**EXERCISE OBJECTIVE:**
Would you transcribe the whole listing exactly and drop its images?

**RECORDED DATA:**

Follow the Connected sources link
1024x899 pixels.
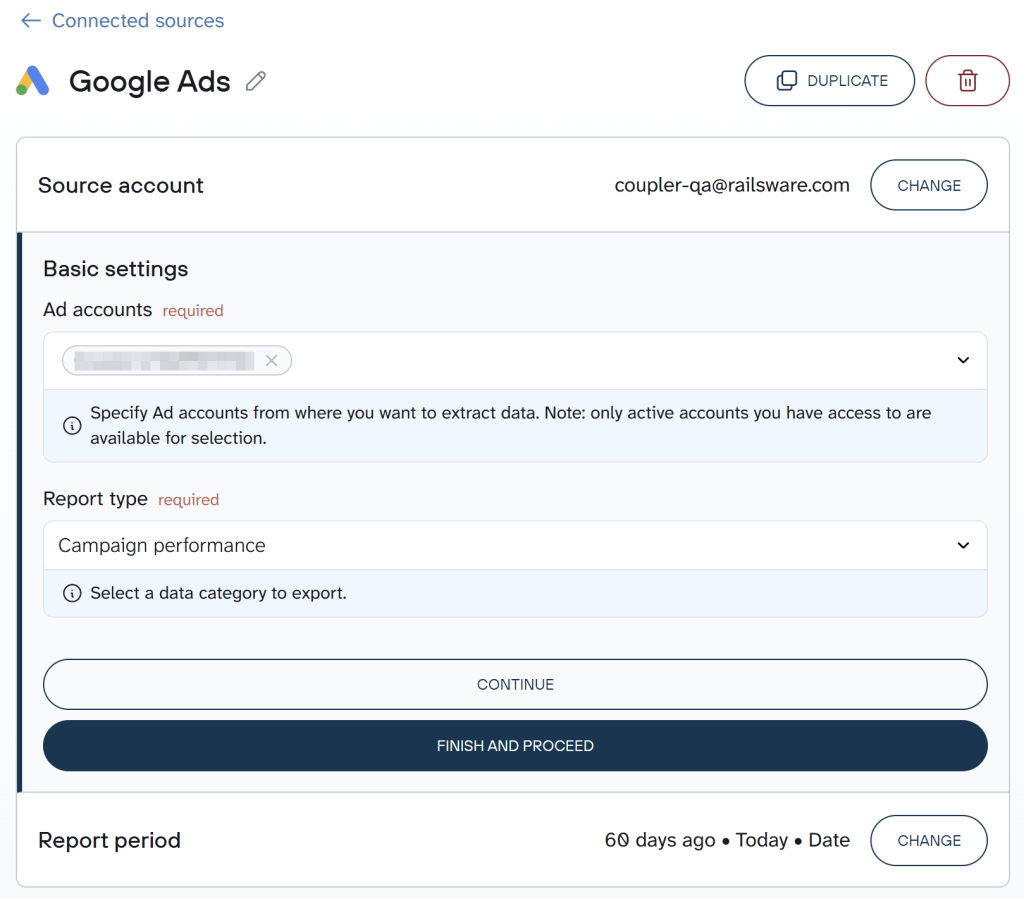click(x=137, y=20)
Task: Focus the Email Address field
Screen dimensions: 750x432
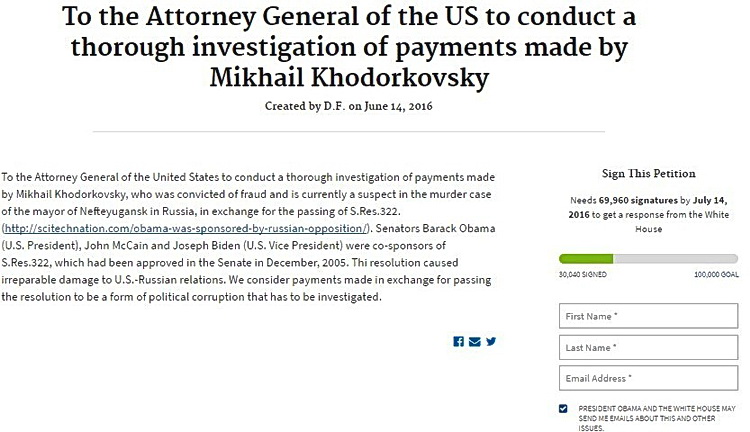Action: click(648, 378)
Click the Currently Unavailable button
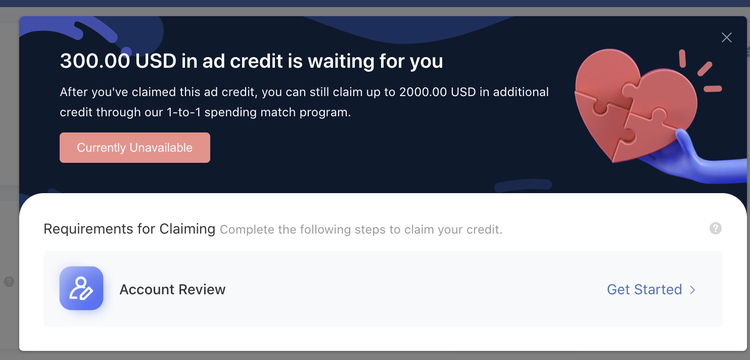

**EXERCISE RESPONSE:**
Follow the Connected sources link
1024x899 pixels.
click(x=137, y=20)
Task: Focus the Email Address field
Screen dimensions: 750x432
Action: click(648, 378)
Click the Currently Unavailable button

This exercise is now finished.